**WORK INSTRUCTION:** Beginning with the line that holds "You are a computer-use agent." and ending with the last line of the entries, please output each line exactly, apart from any pictures.

Collected data
+++

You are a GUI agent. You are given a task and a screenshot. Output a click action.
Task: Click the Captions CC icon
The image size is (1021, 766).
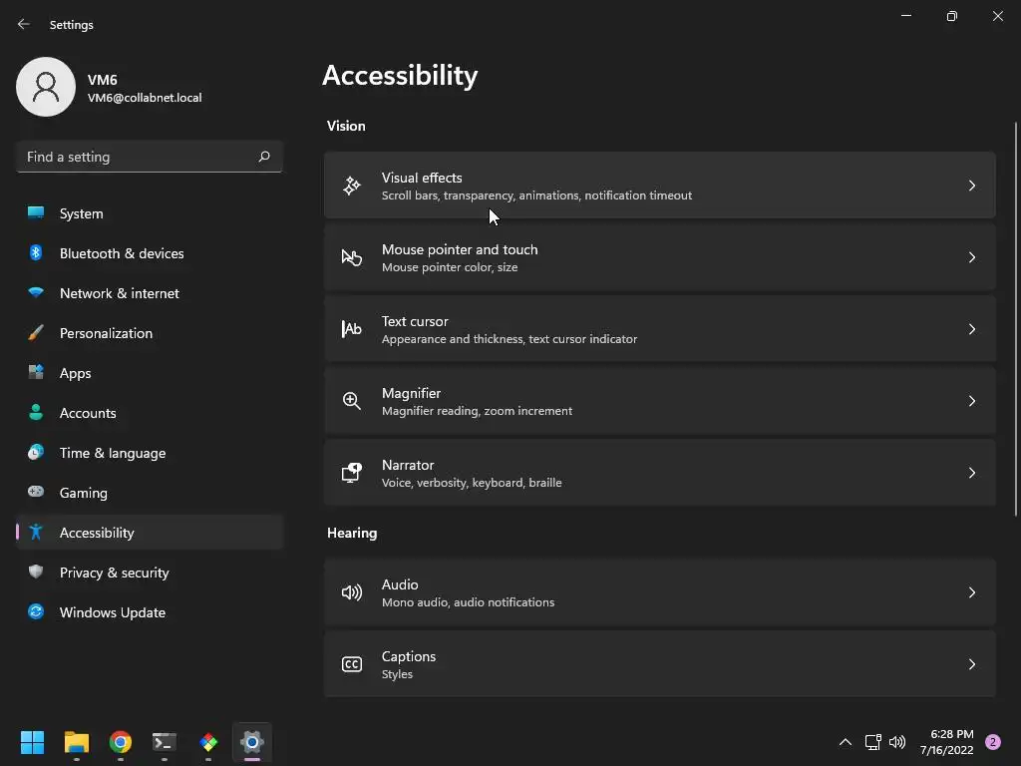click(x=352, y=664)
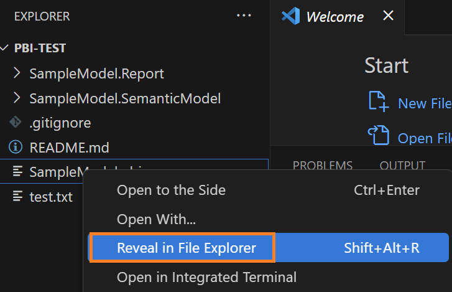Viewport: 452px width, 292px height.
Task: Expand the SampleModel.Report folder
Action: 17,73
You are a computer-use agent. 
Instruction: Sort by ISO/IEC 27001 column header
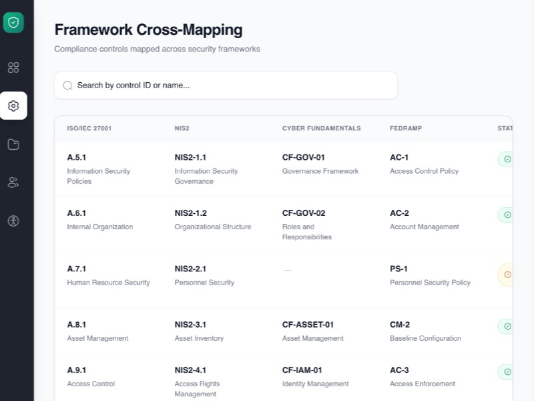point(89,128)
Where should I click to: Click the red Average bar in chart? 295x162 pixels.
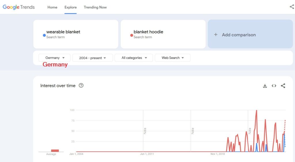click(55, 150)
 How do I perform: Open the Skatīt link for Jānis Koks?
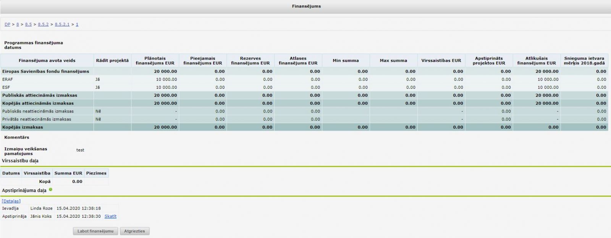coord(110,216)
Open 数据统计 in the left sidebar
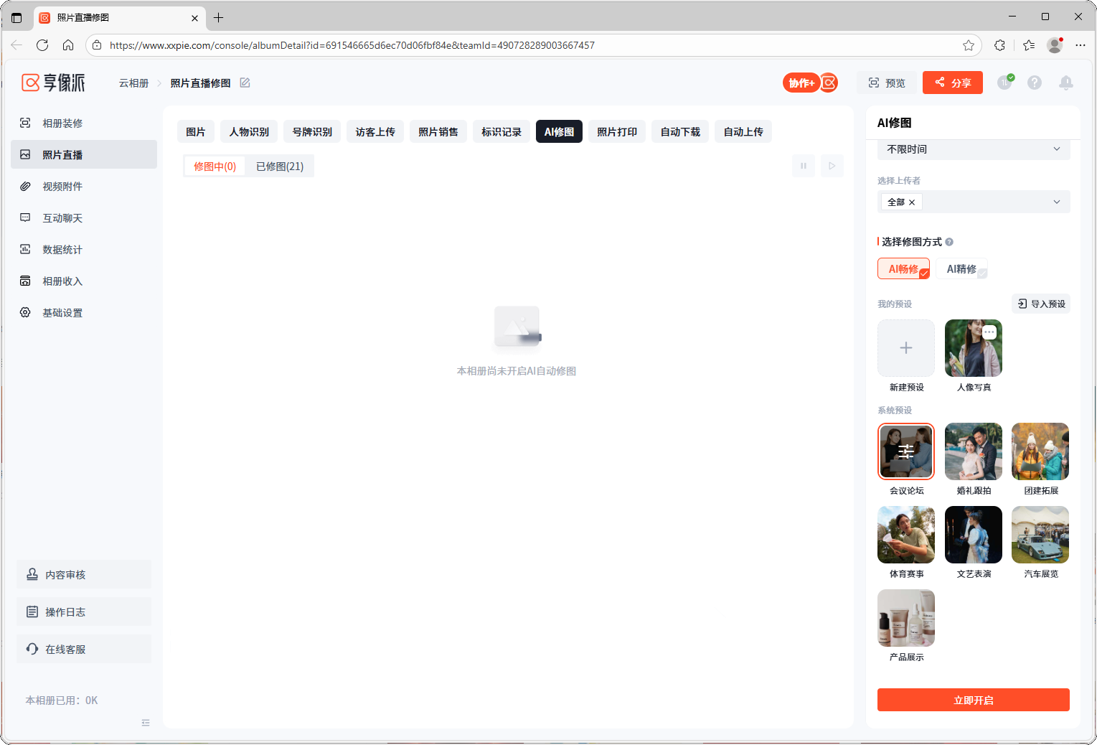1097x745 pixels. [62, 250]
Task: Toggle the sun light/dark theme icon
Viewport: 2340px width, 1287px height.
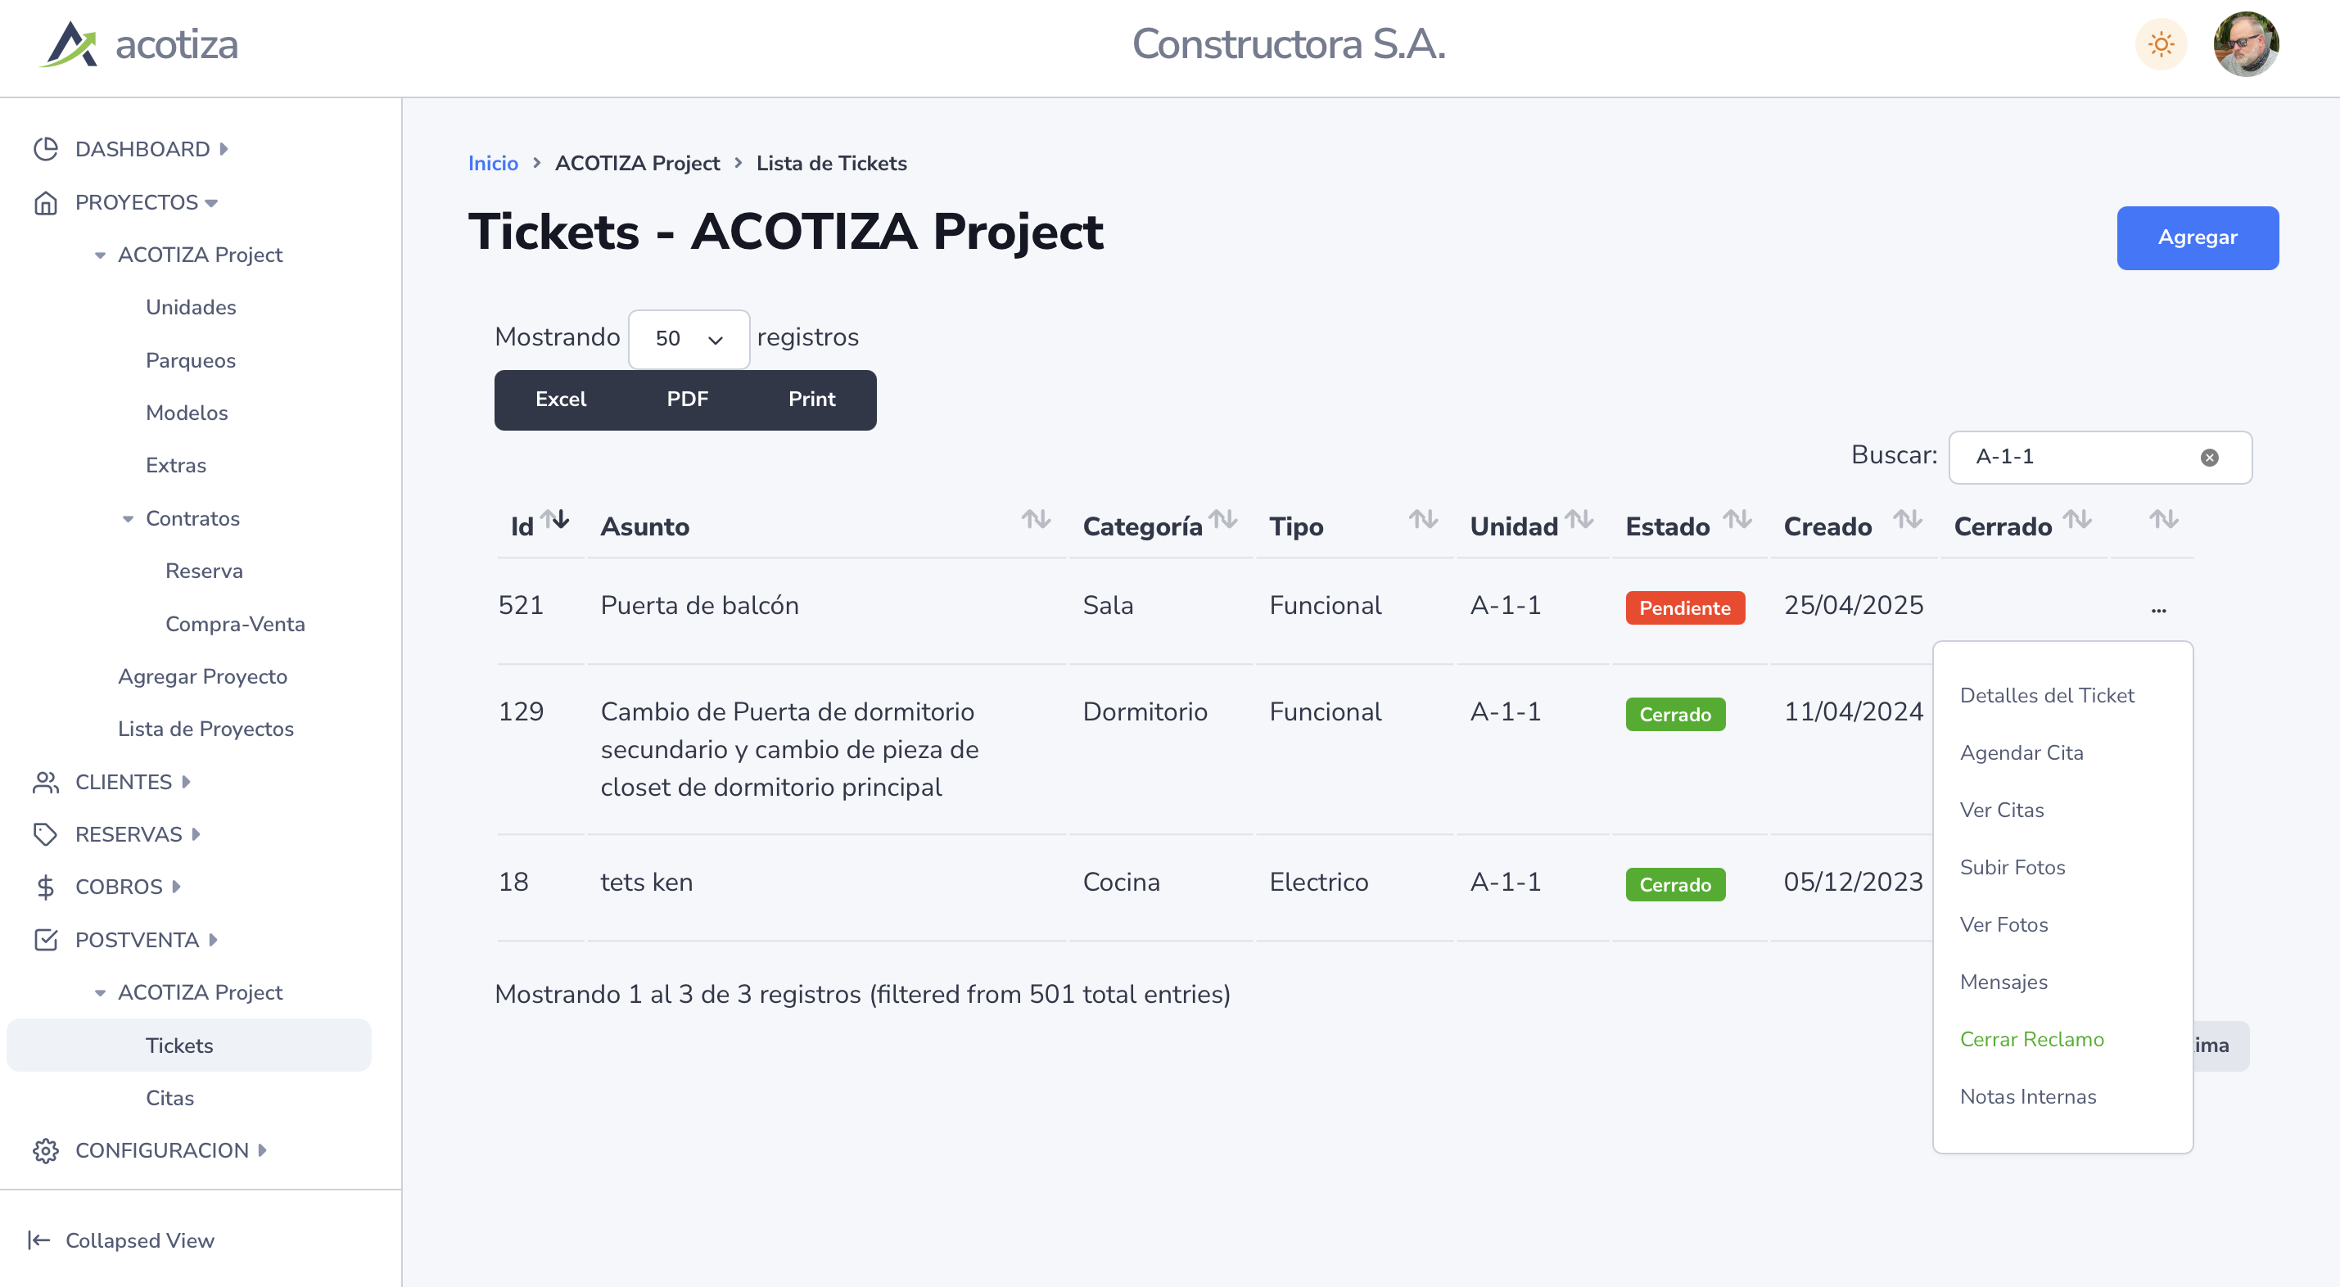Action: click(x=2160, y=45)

+++

**SOLUTION BELOW:**
You are a computer-use agent. 
Instruction: Sort by ISO/IEC 27001 column header
point(89,128)
Where should I click to: Click the red Average bar in chart? 295x162 pixels.
click(55, 150)
 How do I perform: Open the Skatīt link for Jānis Koks?
coord(110,216)
Open 数据统计 in the left sidebar
1097x745 pixels. [62, 250]
Task: Toggle the sun light/dark theme icon
Viewport: 2340px width, 1287px height.
Action: click(x=2160, y=45)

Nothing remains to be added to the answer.